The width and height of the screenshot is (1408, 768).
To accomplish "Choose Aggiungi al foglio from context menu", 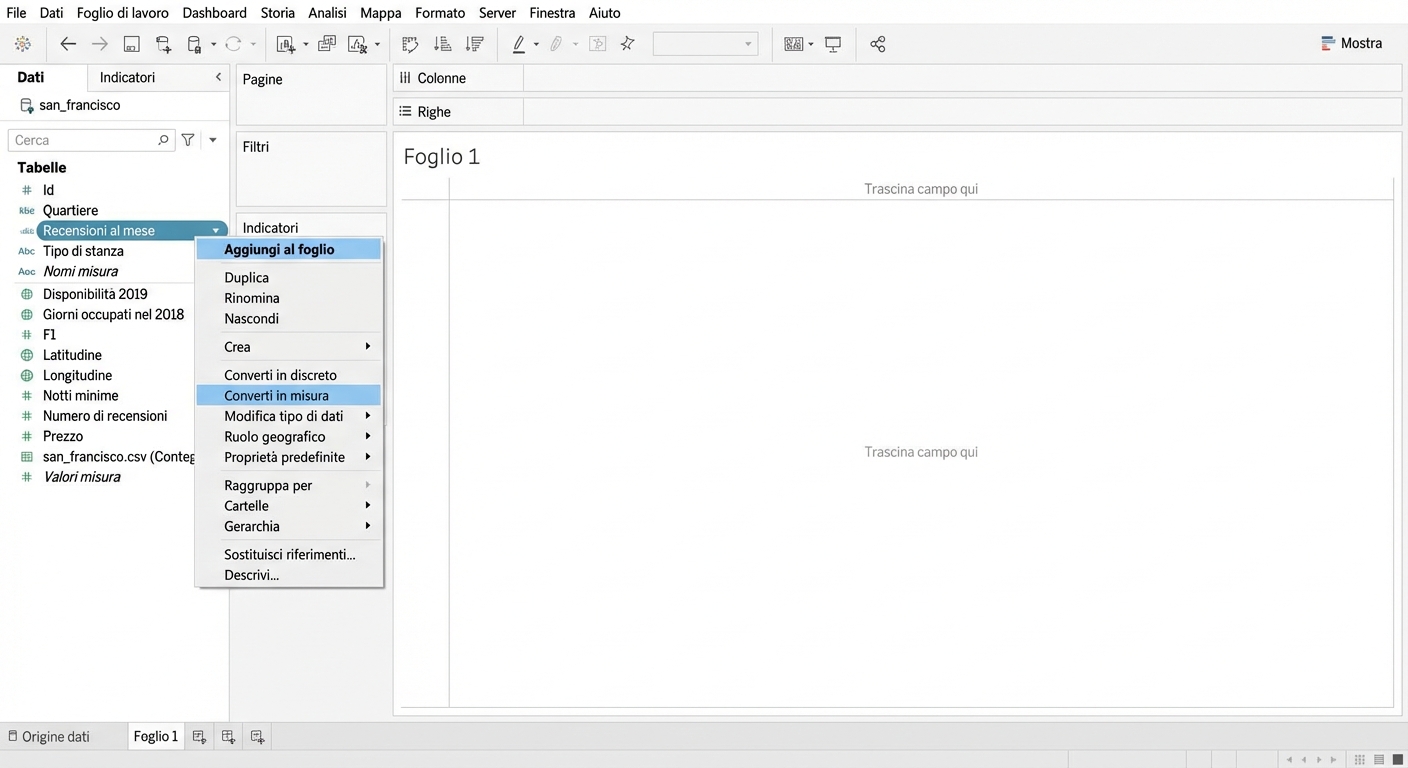I will pos(279,250).
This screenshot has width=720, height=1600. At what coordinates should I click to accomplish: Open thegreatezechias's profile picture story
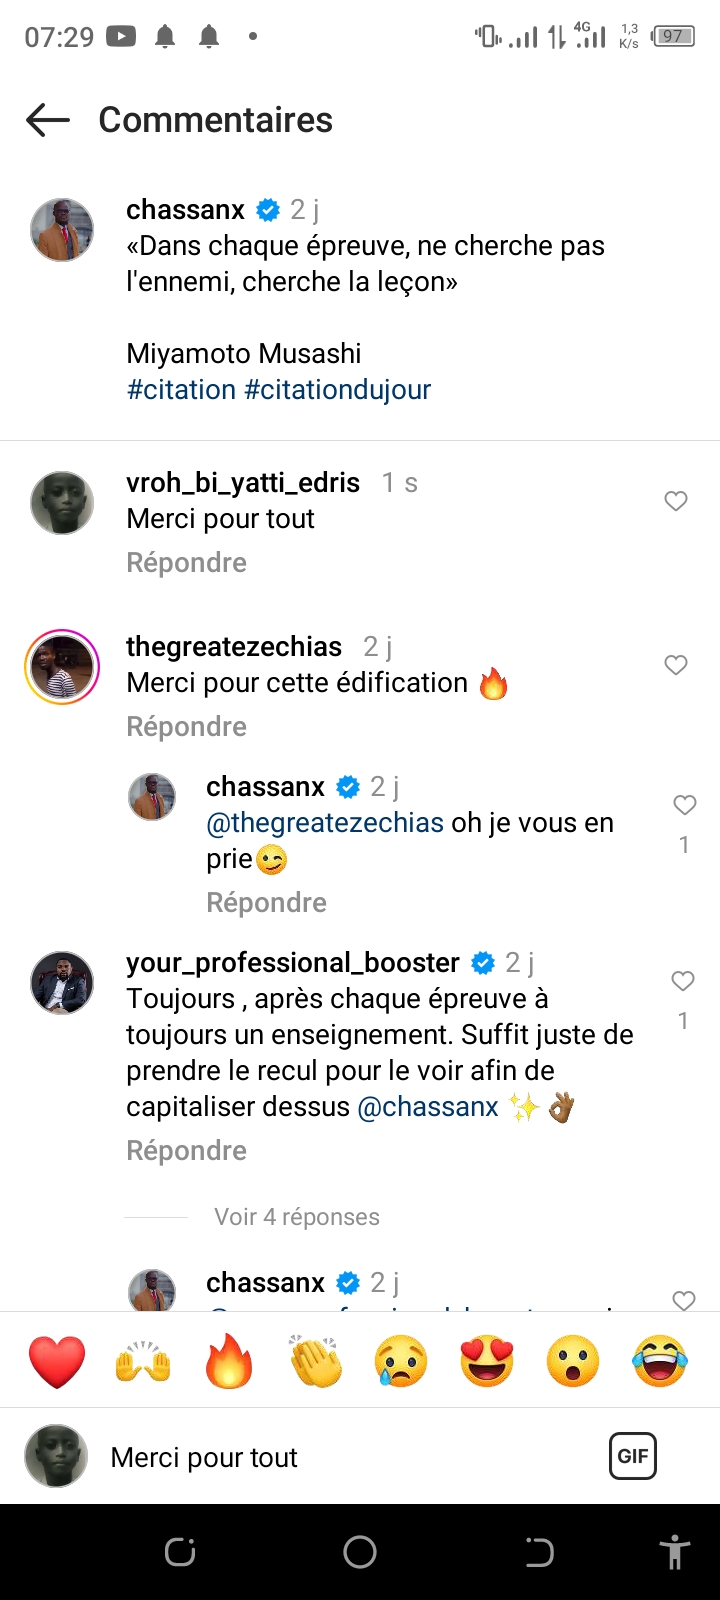point(62,667)
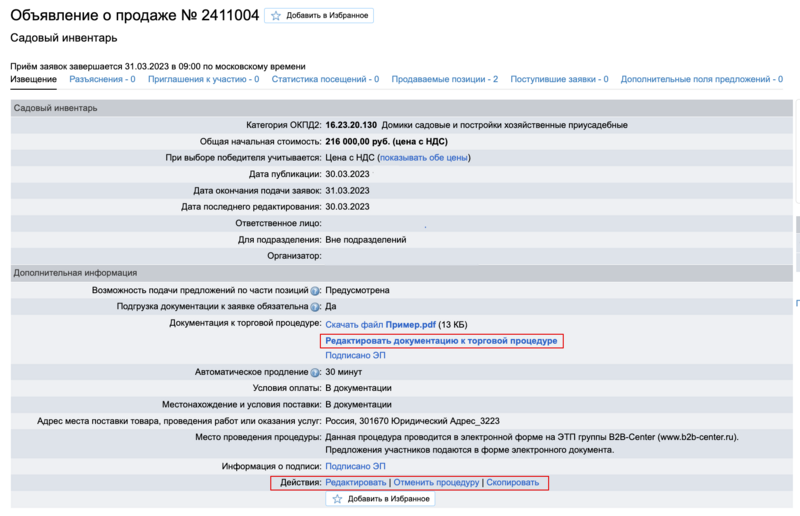Click the Отменить процедуру link
The width and height of the screenshot is (800, 516).
pos(436,483)
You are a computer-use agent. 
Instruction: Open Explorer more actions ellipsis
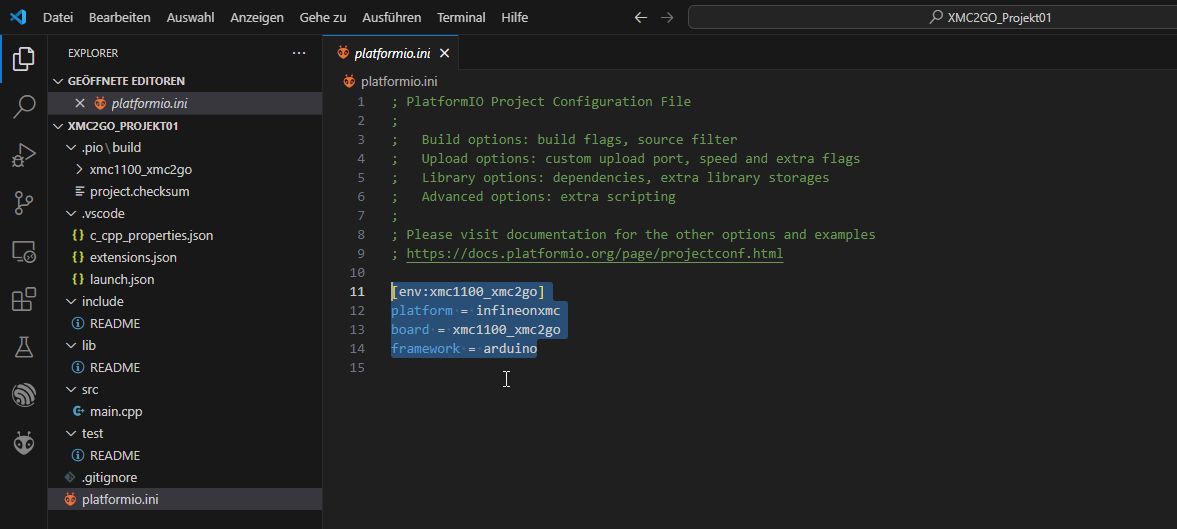tap(299, 53)
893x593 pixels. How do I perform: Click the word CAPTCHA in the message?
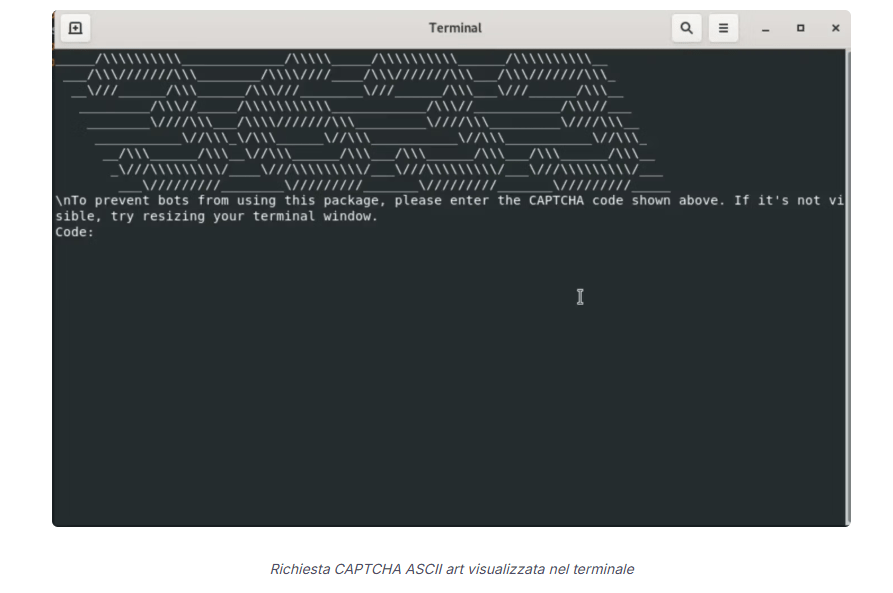[558, 200]
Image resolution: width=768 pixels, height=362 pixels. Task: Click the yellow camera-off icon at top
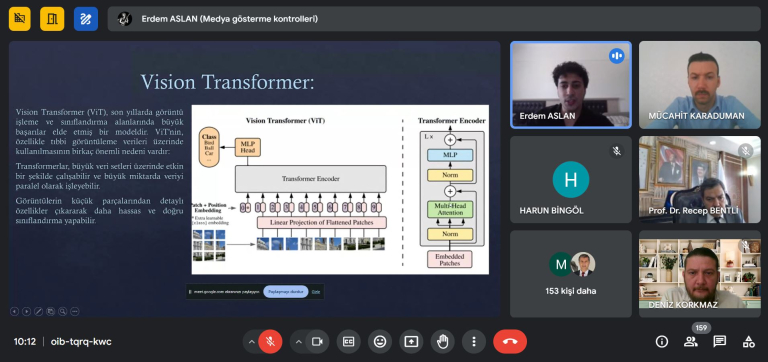click(20, 19)
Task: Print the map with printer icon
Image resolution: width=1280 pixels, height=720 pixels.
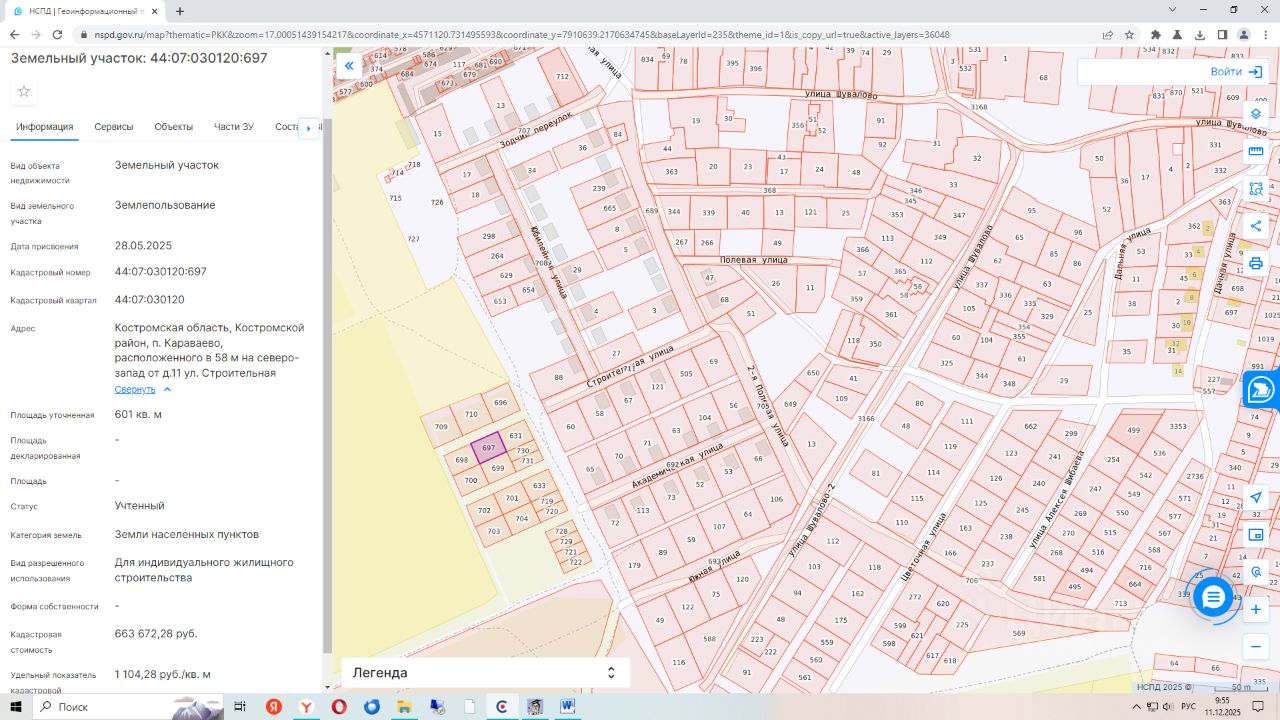Action: coord(1256,264)
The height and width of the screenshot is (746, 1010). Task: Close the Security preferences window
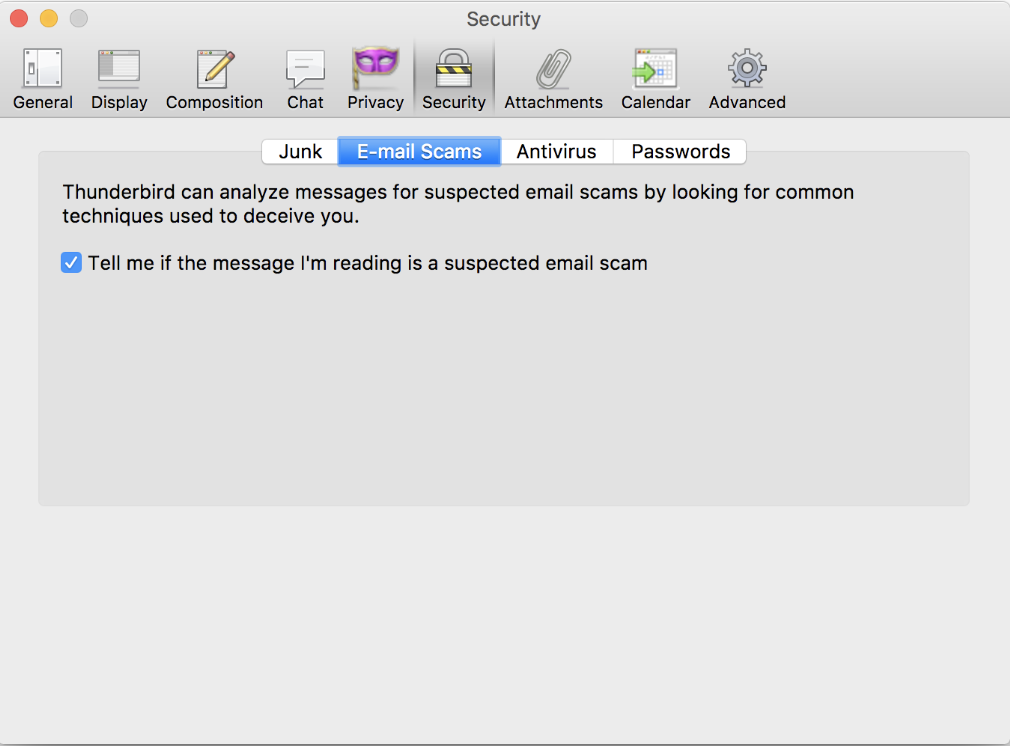pyautogui.click(x=19, y=19)
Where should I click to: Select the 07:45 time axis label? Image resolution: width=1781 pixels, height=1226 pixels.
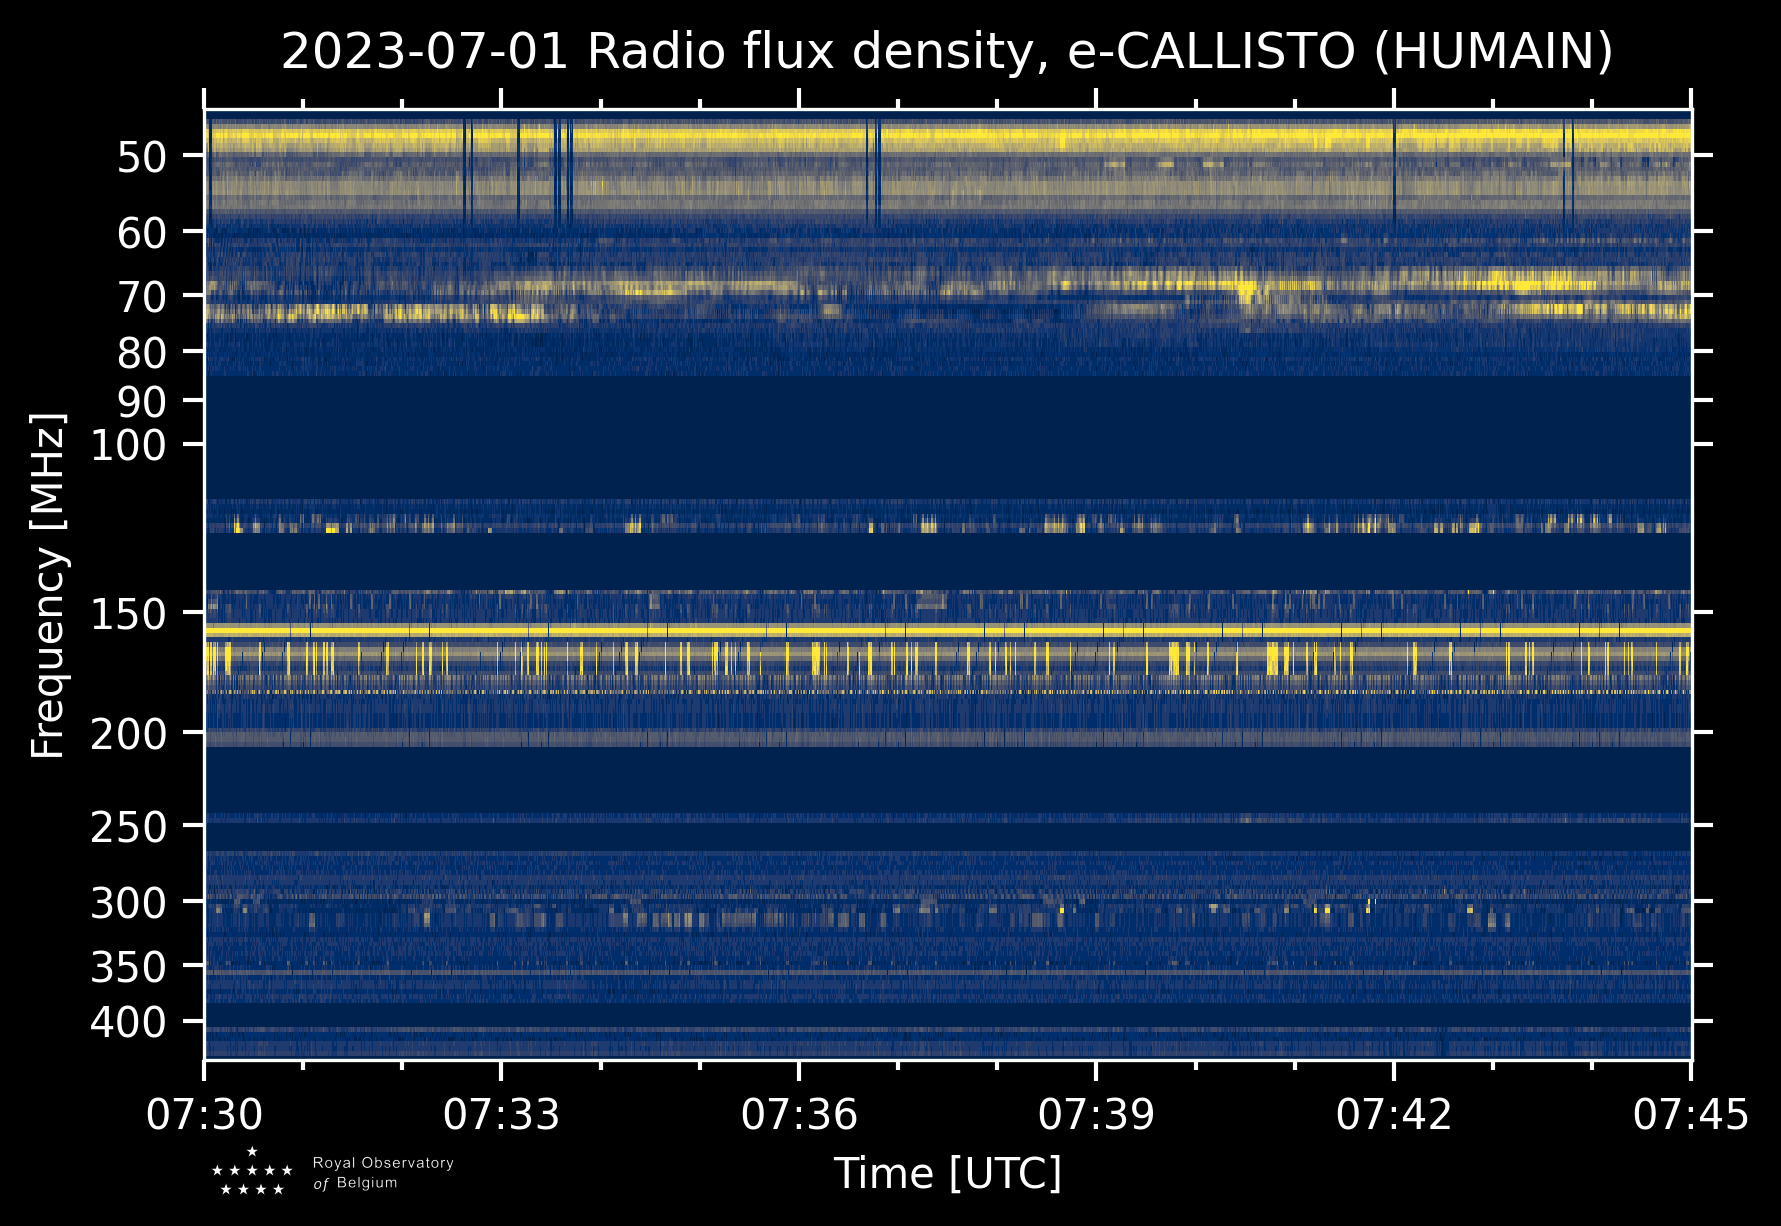pos(1691,1114)
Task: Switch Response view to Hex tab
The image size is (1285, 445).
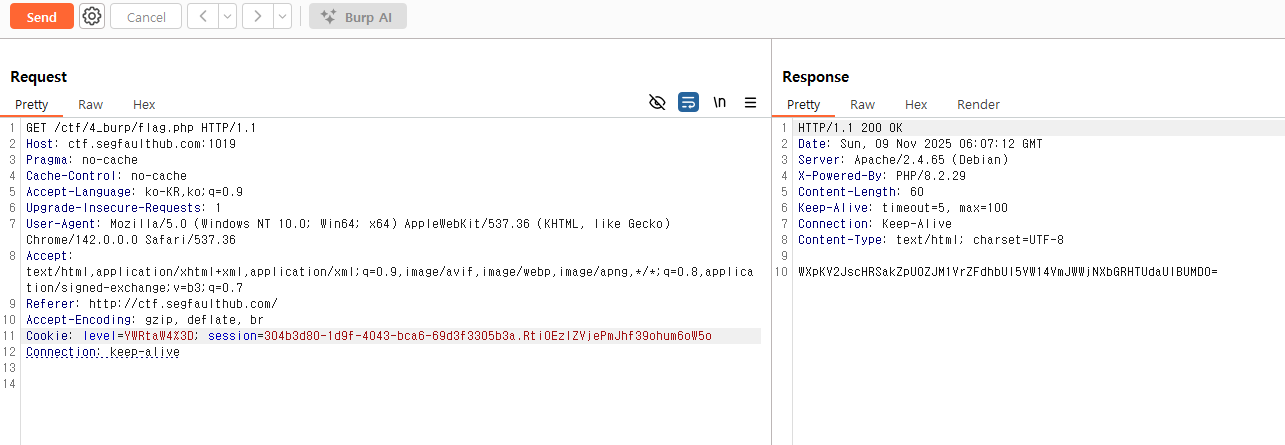Action: (x=916, y=104)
======
*REQUIREMENT:* Only an exact copy of the lines from the one with "Where should I" through the last line of the data above is wanted, and no pictures.

*FINISHED EXERCISE:*
Where should I click to: Select the 07:45 time axis label? Image resolution: width=1781 pixels, height=1226 pixels.
pos(1691,1114)
Task: Switch Response view to Hex tab
The image size is (1285, 445).
Action: (x=916, y=104)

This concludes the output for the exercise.